His finalist year: 2008
His finalist project: Figuring out whether an ingredient in pesticides and bug repellent is toxic
What led to the project: As a boy, whenever Graham Van Schaik visited his grandmother in Florida, he helped her out in the garden. He'd weed and dig, but she wouldn't let him near her pesticides. "She said it made her feel ill," he says.
He was curious why, and thought he'd found an answer when he looked at the ingredient list. There, he found a chemical called permethrin, a member of a family of chemicals known as pyrethroids that are often used in home and farm pesticides, bug repellents, lice creams and the like. Pyrethroids are known to be highly toxic to some animals, including cats.
Van Schaik, now 18, wanted to know what they did in humans. So, while in high school in Columbia, S.C., he designed several experiments to mimic how the human body would encounter pyrethroids. Van Schaik grew tomato plants at home and applied the dose of pyrethroids used in regular garden pesticides. After picking and washing the tomatoes, he analyzed them at a South Carolina Department of Agriculture laboratory, and found that traces of the chemical had seeped deep into their flesh.
He then applied amounts similar to what a person would ingest over time to cells in a dish, and found that pyrethroids were associated with a jump in cell growth. That suggests they may potentially increase the risk of cancer, although more studies would be needed to determine a clear link.
Van Schaik—after reading about previous research suggesting that pyrethroids might affect the central nervous system—wondered whether pyrethroids might quicken the progression of Alzheimer's disease and other neurodegenerative disorders. Because this research noted that as much as half of pyrethroids we breathe in end up in the central nervous system, he wanted to see just how much someone might inhale in the course of a normal day. When he pumped air containing small amounts of pyrethroids into a pig lung, he found that in fact the chemicals did stick to lung tissue.
He then calculated the concentration of pyrethroids that would have made it to the brain, and introduced a solution with that concentration into a dish containing nerve cells; he found that the cells lost neurites—little extensions that help them communicate with each other. The same thing happens in Alzheimer's disease, which means pyrethroids might have something to do with that disease as well as cancer.
Van Schaik entered his experiments in the 2008 Intel Science Talent Search and was named a finalist. His parents were thrilled—especially his mom, who'd spent long hours sitting in the University of South Carolina, Columbia, labs where Van Schaik had done much of his work, waiting for him to finish up his experiments. "I think she has her Christmas cards done up to 2012," he says.
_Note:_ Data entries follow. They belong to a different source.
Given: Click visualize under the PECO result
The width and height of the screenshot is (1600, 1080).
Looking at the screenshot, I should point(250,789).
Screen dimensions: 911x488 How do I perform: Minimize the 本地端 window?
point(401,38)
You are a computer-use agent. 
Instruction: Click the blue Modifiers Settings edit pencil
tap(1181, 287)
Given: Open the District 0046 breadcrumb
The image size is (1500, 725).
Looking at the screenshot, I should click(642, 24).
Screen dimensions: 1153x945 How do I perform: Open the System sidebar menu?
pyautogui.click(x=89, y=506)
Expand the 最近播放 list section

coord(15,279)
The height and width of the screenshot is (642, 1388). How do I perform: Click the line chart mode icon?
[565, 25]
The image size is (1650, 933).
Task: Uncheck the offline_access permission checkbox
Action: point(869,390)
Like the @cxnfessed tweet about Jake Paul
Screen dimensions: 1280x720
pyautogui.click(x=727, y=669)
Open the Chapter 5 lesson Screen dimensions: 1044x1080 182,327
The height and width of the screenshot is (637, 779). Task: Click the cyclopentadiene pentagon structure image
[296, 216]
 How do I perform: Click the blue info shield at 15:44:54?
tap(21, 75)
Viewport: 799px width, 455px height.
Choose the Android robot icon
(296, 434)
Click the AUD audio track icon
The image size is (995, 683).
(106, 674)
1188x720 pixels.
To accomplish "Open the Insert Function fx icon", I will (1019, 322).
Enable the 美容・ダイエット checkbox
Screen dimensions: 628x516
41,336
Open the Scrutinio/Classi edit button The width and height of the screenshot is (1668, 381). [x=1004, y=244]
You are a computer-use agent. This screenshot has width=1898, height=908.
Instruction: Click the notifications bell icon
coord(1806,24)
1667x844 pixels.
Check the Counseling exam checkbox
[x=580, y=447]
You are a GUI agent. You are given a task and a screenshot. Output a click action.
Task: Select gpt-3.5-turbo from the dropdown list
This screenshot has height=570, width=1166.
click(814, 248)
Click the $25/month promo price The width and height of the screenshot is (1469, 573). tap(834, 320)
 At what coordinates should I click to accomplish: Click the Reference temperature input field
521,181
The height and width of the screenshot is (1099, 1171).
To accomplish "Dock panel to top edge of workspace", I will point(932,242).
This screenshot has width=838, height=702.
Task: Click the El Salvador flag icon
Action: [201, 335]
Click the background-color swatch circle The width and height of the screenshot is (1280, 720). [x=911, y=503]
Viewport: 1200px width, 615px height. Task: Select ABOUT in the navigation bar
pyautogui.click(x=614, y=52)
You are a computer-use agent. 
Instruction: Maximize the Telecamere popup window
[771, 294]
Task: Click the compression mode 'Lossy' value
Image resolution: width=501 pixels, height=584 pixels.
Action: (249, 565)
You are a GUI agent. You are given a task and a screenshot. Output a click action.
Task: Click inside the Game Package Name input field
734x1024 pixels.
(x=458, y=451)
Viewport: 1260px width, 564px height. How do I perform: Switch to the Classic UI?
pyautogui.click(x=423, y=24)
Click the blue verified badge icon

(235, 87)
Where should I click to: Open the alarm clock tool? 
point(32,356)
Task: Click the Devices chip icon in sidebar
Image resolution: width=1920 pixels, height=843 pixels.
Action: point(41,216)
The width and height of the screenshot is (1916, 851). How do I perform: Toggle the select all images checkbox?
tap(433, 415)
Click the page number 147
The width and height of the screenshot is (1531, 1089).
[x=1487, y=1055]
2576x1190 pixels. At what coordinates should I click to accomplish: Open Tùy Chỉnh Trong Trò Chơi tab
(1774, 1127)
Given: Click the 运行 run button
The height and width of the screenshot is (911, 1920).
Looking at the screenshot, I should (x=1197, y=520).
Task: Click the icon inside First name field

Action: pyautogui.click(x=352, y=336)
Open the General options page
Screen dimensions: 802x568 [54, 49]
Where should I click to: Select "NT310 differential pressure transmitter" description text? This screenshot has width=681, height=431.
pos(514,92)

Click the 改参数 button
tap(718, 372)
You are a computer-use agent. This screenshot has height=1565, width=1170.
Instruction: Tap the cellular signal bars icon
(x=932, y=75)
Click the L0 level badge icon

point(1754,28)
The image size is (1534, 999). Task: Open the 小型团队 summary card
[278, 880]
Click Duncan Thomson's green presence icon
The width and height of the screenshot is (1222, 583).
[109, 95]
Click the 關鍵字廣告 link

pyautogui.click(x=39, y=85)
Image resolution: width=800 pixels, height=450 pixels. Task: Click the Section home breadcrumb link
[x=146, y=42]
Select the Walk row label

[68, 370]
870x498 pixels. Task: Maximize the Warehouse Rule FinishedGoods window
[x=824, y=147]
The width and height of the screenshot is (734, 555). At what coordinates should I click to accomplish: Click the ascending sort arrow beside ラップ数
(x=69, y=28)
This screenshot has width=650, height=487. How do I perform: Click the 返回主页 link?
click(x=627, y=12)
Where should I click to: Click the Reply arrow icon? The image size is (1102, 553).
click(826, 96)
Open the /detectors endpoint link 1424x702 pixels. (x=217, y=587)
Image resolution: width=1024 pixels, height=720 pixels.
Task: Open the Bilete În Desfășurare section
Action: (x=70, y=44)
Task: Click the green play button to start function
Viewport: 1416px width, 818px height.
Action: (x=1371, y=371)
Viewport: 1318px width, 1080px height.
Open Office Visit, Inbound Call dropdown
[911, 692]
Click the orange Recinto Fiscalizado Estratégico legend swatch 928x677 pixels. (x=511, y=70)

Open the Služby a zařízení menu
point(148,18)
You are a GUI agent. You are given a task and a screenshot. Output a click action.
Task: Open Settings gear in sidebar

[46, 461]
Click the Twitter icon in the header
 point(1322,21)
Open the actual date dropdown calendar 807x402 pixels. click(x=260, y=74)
The effect on his career: Boosted by his own experience working in the lab, several years ago Van Schaik developed a science curriculum for second through fifth graders called "science captivates minds". This past summer, for two hours a day, three days a week, he'd help preteens at local Boys and Girls Clubs do hands-on experiments to test various concepts: Can you make a battery out of a lemon? How many pennies can various shapes of tinfoil boats hold before they sink? His major breakthrough, he says, was initiating pre- and post-testing to see exactly what his young charges learned. He could then retool to make the lessons hit home. "I've actually seen as much as a 600 percent improvement in certain subject areas," he says.
This, in turn, caused a 600 percent rise in happiness among the Boys and Girls Club staff. "The kids loved him," says Susan Key, vice president for operations of the Boys and Girls Club of the Midlands in Columbia. Many came in to the program thinking that science was about textbooks. Van Schaik showed that, in fact, it could be about pig lungs and tomatoes. "Kids came out of it really loving and embracing science," Key says. "A teacher couldn't have done anything better."
What he's doing now: Van Schaik enrolled at the Massachusetts Institute of Technology this fall.